Écrite au jeune fils de son frère pendant les jours sombres où le mouvement des droits civiques de l'Amérique était encore une expérience de lutte pour l'égalité, Baldwin (1924-1987) parle des gens qui, même dans leur innocence, ont rendu l'auteur et son neveu homonyme invisibles.

Écrivant sur la liberté, Baldwin comprend que condamner vos oppresseurs peut être vital, mais de même le fait de leur pardonner. "Il te faut les accepter", écrit Baldwin à propos des Blancs qui repoussent les générations d'Afro-Américains, "et les accepter avec amour." Bien que l'essai soit en colère, celle de Baldwin ne diminue pas sa bonté ou sa compassion. Il a raison d'être en colère contre un pays qui sépare les hommes de couleur et qui justifie la ségrégation par la religion et la politique. Pourtant, cette colère ne ressemble pas à une chose d'aussi grossière que l'amertume ou la vengeance. Ce que la colère de Baldwin révèle, c'est la douleur.

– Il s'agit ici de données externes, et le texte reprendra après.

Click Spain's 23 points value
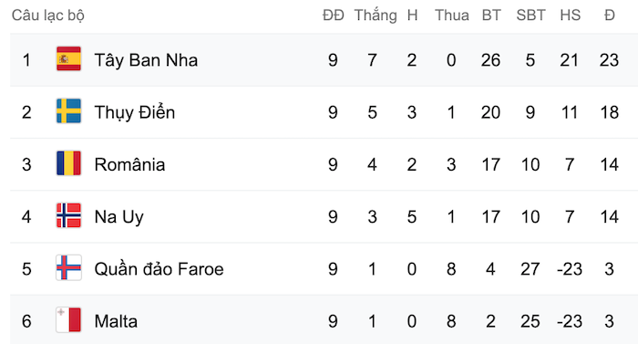 [609, 60]
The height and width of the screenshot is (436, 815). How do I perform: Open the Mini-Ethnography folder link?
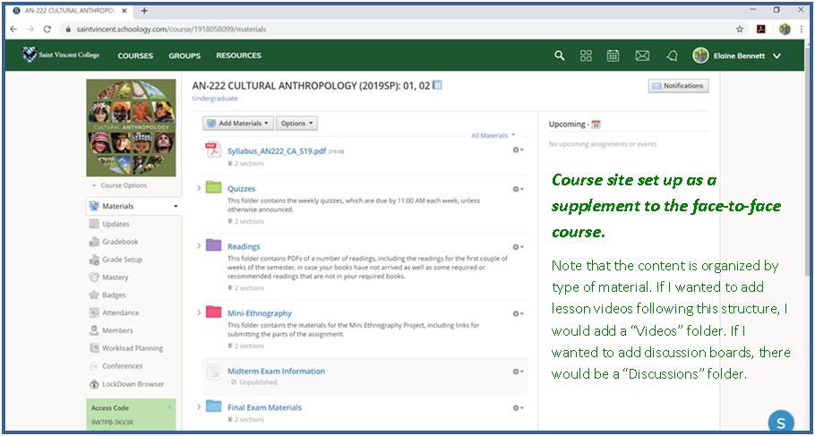[x=260, y=313]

"Je sais ce que le monde a fait pour mon frère", écrit-il, "et combien peu s'en est fallu qu’il en meure " Et je sais, ce qui est bien pire encore – et c’est là le crime dont j’accuse mon pays et mes concitoyens et pour lequel ni moi-même, ni le temps, ni l’histoire ne leur pardonneront, - je sais qu’ils ont détruit et détruisent des centaines de milliers de vies, et qu’ils l’ignorent et veulent l’ignorer."

Peu d’essayistes savent écrire comme Baldwin. Sa prose est toujours intime, il écrit ouvertement et sans garde. Sa fureur, sa poésie, ses expériences avec la forme sont autant de preuves du fait qu'il n'a jamais caché son mécontentement à l'égard de son pays et de la société dans laquelle il a vécu et voyagé; au lieu de ça, il a médité dessus.

J'ai découvert les livres de Baldwin dans la bibliothèque de mon grand-père à Karachi. Et en fouillant dans les étagères de la chambre sombre, qui sentait vaguement la naphtaline et les livres anciens, je suis tombé sur The Fire Next Time (1963). J’ai lu d’un trait My Dungeon Shook, qui est l'un de ses deux essais et quand j'ai eu fini, j’ai emporté le livre pour lire l'essai à ma mère. Et quand j'ai eu fini de le lire à ma mère, je l’ai lu à mon frère. J’ai ensuite trouvé une copie de l'essai en ligne et l’ai envoyé à mes amis.

Baldwin écrit ce que l’on ressent. Il ne contourne pas l'angoisse et il ne se soucie pas de dissimuler l'intensité de ses convictions.

L’unique devoir d'un écrivain, dans mon esprit, est d'observer le monde autour de lui et d’en parler honnêtement et sans détour. Baldwin, et cet essai en particulier, incarne cela plus que tout écrivain sur lequel je suis tombé jusqu’ici.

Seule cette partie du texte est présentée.